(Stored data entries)
================================
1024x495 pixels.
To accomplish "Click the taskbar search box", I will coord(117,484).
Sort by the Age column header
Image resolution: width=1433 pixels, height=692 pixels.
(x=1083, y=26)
================================
Only the lines from the one containing "Image resolution: width=1433" through the final line of the records above should be printed, exactly as they stand.

§ ANSWER:
Image resolution: width=1433 pixels, height=692 pixels.
(x=1083, y=26)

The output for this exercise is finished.